If you have noticed small purple veins on your face, calves, thighs or ankles, you are not alone. It's estimated that at least one third of the adult female population has spider veins, which can also affect men.
People often seek spider vein removals merely out of cosmetic concerns. However, spider veins can occasionally cause symptoms like swelling, itching, or night cramps, fatigue, and aching or burning.
A variety of safe, minimally-invasive procedures are available to effectively remove or reduce the appearance of spider veins. So what are spider veins, anyway? How do you get them? And how do you have them removed? Read on.
What are spider veins?
Spider veins also known medically as telangiectasia or venulectasias, are tiny purple veins near the surface of the skin that appear perpetually dilated and visible. The small capillaries commonly appear on the surface of the thighs, calves and ankles.
Spider veins may take several forms. There are typically three spider-vein patterns:
- A spiderweb shape, where veins radiate out from a central hub
- An "arborizing" pattern that resembles branches on a tree
- Thin, separate lines
The appearance of the spider veins can, in some cases, help your doctor determine whether they are part of an underlying disease.
Factors that contribute to the development of spider veins include:
- Prolonged standing or sitting
- Blunt trauma
- Sun damage
- Hormonal factors
- Weight loss, surprisingly (It can thin the skin, making it more transparent.)
- Exposure to certain chemicals radiation
- Autoimmune disorders such as lupus
How do you get spider veins?
Spider veins are typically caused by abnormal blood flow and weakening of the blood vessel wall. Any condition or activity that places pressure on the veins can contribute to their development, as can other factors including heredity, pregnancy, hormone changes, weight gain, activities that require prolonged sitting or standing (such as a desk job or a nursing job) and trauma.
The likelihood of developing spider veins increases with age, and there may be a genetic predisposition towards spider veins, as spider veins tend to run in families. Getting spider veins during and after pregnancy is quite common and has been associated with an increase in estrogen, the female sex hormone. Estrogen has been known to weaken vein walls and may contribute to the development of spider veins. Spider veins may develop during pregnancy, especially as an enlarged uterus and baby put greater pressure on the veins. The good news is that spider veins which result from pregnancy often improve within three months of delivery.
Spider vein removal
Typically spider veins don't go away on their own but require treatment to get rid of them.
If the underlying cause is a disease or other health problem, the doctor will need to address and treat that problem before treating the cosmetic aspect of spider veins.
There are two kinds of treatments available for spider veins — using light and using injections — but they're both aimed at the same thing: shrinking the veins so that they eventually fade away and disappear.
Light treatment for spider veins
In spider vein laser treatment, a high-intensity beam of light is pointed at the spider veins, heating them up and destroying them, eventually causing them to disappear. Laser treatment is considered the optimal treatment for spider veins on the face and can be used on other parts of the body, but it's rarely used on the legs. It takes a few treatments to be fully effective.

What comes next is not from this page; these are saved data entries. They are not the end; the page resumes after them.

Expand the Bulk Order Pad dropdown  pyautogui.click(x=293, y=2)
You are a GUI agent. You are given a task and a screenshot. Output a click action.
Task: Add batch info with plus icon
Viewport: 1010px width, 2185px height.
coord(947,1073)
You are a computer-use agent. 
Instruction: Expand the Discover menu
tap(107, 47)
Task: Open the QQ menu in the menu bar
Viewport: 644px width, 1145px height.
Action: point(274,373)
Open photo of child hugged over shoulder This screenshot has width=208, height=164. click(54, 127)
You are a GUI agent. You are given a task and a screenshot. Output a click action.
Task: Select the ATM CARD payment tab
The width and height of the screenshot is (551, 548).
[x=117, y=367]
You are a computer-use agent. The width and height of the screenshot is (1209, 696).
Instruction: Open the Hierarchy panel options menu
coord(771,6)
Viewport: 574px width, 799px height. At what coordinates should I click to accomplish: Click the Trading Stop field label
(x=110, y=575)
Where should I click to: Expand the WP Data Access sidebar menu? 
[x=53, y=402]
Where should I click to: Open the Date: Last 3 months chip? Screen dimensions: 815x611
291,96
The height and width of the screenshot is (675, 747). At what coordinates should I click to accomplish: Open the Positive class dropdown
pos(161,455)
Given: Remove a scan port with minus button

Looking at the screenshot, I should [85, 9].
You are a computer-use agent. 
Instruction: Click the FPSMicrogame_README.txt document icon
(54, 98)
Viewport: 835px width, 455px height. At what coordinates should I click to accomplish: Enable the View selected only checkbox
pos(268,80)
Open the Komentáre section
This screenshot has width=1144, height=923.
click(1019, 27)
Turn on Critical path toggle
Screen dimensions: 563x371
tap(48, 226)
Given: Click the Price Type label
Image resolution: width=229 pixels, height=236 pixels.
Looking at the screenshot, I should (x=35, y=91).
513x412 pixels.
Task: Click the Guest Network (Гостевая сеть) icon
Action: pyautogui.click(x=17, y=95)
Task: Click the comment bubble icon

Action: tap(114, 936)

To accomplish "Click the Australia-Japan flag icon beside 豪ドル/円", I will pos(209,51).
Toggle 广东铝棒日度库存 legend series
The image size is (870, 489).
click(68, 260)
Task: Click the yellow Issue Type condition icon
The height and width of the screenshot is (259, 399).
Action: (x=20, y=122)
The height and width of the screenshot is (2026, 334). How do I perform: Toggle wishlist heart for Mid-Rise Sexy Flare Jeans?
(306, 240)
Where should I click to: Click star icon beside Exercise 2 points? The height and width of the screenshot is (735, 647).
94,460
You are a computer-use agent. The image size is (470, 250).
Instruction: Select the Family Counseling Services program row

Intense pulsed light (IPL) treatment is much like laser treatment, but it's not as precisely focused. IPL uses concentrated pulses of light which selectively damages and destroys abnormal veins, including small spider veins and small vascular birthmarks. Intense light therapy is best suited for vascular lesions located slightly deeper in the skin than those treated with other procedures. This treatment may be recommended when sclerotherapy or laser therapy does not effectively treat the superficial vein.
Both laser and IPL treatments may be an option for some patients who are unable to undergo sclerotherapy, such as pregnant and breastfeeding women.
Sclerotherapy treatment for spider veins
Sclerotherapy is the most common treatment for spider veins. The doctor injects a saline (salt-water) or chemical solution into the veins with a very fine needle, causing them to eventually shrink and disappear. As with laser and IPL therapy, you might need a few sessions for it to be fully effective.
About 10 percent of patients just don't respond to sclerotherapy at all. For them, laser treatment may be a more effective option.
Results of spider vein treatments
With either kind of treatment, it can take several weeks to see the results. And not all the veins may disappear completely after a single treatment, which is why a series of treatments may be needed.
Your vein specialist may recommend that you wear compression stockings for several weeks after the procedure, and may tell you to elevate your legs for periods of time and walk or run. All these things can help alleviate other symptoms, such as aching or swelling, and can help prevent new spider veins from forming. Maintaining a healthy weight helps, too.
Diagnosing spider veins: looking for underlying problems
Because spider veins may indicate an underlying medical problem, it is important to get them diagnosed. Your vein specialist will examine you and ask questions like whether the veins bleed easily and without any apparent reason. In some cases, the doctor will order blood tests and/or imaging studies to help identify any underlying health problems.
One circulatory problem that can underlie spider veins and varicose veins is venous insufficiency, a condition where the flow of blood from the legs back to the heart through the veins is impaired.